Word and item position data

Begin

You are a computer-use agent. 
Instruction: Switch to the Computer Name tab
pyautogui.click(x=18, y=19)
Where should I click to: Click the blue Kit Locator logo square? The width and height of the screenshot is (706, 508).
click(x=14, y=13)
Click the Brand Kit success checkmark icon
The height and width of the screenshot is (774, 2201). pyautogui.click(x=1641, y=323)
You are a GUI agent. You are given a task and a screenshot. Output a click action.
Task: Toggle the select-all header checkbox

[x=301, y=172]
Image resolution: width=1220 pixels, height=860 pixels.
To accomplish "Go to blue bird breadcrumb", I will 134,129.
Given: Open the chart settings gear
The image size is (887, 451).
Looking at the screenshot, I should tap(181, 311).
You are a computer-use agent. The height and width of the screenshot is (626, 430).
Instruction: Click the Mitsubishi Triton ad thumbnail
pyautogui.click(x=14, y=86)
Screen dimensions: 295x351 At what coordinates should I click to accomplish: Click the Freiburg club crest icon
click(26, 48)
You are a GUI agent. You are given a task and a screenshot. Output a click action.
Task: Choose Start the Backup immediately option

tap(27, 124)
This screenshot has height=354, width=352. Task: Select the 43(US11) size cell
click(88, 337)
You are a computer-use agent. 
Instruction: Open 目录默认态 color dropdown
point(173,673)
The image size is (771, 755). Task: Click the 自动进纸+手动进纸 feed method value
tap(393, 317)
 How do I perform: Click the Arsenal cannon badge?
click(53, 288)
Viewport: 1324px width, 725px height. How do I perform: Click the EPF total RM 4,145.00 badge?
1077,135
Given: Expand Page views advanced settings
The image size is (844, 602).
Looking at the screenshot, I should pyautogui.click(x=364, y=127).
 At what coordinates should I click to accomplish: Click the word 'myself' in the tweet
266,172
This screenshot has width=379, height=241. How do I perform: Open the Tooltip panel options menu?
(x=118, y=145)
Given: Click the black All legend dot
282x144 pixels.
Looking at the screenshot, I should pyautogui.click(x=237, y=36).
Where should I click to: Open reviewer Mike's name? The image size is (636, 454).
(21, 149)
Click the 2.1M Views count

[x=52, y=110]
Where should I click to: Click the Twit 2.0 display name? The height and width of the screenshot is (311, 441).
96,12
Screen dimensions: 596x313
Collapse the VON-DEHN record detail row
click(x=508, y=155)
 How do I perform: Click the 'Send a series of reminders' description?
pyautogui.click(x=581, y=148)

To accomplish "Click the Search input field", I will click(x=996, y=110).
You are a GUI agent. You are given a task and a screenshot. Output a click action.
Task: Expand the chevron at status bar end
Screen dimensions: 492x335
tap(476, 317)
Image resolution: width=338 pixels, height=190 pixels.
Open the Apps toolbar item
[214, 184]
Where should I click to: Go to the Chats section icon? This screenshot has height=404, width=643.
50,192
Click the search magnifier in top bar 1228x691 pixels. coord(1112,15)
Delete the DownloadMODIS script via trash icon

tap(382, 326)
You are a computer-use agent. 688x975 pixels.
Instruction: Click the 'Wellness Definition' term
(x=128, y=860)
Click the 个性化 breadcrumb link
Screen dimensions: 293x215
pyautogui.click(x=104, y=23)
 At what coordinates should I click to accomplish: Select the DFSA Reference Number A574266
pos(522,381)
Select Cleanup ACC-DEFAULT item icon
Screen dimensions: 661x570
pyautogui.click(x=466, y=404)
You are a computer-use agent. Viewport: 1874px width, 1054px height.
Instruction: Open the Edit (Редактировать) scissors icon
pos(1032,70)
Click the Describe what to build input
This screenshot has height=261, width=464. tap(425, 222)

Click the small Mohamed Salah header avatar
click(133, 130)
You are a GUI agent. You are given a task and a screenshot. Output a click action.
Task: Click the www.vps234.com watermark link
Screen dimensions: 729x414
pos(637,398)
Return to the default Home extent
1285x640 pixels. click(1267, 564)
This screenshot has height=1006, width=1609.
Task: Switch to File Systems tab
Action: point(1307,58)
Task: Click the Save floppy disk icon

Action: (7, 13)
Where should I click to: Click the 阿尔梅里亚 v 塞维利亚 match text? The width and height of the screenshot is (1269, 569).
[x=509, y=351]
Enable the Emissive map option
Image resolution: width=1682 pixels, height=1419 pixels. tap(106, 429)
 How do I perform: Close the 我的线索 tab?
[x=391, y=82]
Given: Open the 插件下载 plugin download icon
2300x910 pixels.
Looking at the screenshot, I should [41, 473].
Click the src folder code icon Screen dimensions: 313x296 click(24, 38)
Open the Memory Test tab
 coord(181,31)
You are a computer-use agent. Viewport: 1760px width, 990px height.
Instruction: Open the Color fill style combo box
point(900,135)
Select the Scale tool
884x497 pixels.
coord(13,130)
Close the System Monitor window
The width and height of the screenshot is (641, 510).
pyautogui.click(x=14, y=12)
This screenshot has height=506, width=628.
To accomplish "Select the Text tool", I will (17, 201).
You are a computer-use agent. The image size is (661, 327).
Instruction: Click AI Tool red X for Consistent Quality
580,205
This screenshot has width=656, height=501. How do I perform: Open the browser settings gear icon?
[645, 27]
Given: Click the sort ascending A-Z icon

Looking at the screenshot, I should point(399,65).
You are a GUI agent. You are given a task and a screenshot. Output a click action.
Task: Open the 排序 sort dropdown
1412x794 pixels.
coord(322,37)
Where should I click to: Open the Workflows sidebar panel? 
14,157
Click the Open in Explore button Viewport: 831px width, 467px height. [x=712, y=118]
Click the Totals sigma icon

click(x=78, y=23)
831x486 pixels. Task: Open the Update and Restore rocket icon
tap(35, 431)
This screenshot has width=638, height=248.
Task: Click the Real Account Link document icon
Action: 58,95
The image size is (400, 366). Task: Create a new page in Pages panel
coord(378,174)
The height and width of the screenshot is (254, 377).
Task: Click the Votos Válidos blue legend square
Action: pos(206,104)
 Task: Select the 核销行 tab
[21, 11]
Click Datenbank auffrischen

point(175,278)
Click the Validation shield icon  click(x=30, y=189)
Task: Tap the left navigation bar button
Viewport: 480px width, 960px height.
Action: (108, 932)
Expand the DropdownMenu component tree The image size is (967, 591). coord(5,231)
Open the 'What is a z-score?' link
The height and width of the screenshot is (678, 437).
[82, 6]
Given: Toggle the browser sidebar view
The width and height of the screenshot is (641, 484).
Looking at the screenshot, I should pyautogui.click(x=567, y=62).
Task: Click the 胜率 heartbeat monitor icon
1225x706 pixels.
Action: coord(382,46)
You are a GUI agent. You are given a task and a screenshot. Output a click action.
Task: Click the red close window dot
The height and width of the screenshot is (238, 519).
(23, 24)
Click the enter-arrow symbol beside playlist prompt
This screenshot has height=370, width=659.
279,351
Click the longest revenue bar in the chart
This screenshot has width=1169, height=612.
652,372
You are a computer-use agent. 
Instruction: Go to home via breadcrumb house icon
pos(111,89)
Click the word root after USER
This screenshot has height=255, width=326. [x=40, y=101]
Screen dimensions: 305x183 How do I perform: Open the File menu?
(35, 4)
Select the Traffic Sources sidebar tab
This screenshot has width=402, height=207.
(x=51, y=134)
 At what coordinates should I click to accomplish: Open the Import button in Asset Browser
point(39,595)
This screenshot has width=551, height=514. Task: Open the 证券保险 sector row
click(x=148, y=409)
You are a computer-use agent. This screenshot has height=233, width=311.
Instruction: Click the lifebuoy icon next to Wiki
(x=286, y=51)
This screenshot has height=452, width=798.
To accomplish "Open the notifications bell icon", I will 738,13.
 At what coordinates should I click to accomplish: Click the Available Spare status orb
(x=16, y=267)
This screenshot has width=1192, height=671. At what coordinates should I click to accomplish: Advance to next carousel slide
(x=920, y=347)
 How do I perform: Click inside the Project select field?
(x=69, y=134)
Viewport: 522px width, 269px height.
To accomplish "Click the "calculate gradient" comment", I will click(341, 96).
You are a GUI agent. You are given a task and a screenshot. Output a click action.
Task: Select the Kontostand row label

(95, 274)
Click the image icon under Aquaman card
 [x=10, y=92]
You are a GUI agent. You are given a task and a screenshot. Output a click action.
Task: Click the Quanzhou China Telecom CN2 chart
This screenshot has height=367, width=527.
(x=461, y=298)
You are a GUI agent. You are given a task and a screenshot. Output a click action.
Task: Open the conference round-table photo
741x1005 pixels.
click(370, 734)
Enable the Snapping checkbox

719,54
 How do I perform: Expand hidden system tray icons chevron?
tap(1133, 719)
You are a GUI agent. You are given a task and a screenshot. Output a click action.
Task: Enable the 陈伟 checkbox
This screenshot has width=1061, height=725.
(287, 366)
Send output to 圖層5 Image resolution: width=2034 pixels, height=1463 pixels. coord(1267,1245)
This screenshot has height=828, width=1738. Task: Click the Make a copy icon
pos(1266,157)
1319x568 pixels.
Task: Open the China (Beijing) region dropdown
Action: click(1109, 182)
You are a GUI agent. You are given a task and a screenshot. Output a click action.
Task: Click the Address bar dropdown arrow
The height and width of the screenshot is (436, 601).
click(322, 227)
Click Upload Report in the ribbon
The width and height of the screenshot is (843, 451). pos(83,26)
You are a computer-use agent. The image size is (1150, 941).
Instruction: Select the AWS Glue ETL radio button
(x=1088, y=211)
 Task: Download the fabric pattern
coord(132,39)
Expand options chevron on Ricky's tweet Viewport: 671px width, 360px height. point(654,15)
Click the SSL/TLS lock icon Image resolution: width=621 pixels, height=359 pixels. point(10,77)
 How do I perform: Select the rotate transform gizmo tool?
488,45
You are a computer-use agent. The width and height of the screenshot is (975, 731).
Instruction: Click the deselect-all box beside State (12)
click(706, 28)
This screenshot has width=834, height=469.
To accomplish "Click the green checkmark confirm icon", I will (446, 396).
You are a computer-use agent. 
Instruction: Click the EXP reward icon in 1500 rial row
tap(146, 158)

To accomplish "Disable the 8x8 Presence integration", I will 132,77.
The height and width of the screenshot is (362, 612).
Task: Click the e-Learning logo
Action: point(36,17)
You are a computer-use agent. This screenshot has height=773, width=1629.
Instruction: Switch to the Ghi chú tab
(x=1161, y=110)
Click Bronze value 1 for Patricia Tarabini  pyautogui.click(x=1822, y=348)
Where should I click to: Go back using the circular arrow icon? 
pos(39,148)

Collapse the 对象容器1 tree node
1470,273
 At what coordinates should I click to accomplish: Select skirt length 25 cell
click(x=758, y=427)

End

-- YOUR OBJECTIVE --
Swap "heartbeat" for "pulse" in everything from the line containing "Given: Toggle the browser sidebar view" down to the line containing "Action: coord(382,46)", and return only those lines with nothing else altered.

-- SOLUTION FOR THIS EXERCISE --
Given: Toggle the browser sidebar view
The width and height of the screenshot is (641, 484).
Looking at the screenshot, I should pyautogui.click(x=567, y=62).
Task: Click the 胜率 pulse monitor icon
1225x706 pixels.
Action: coord(382,46)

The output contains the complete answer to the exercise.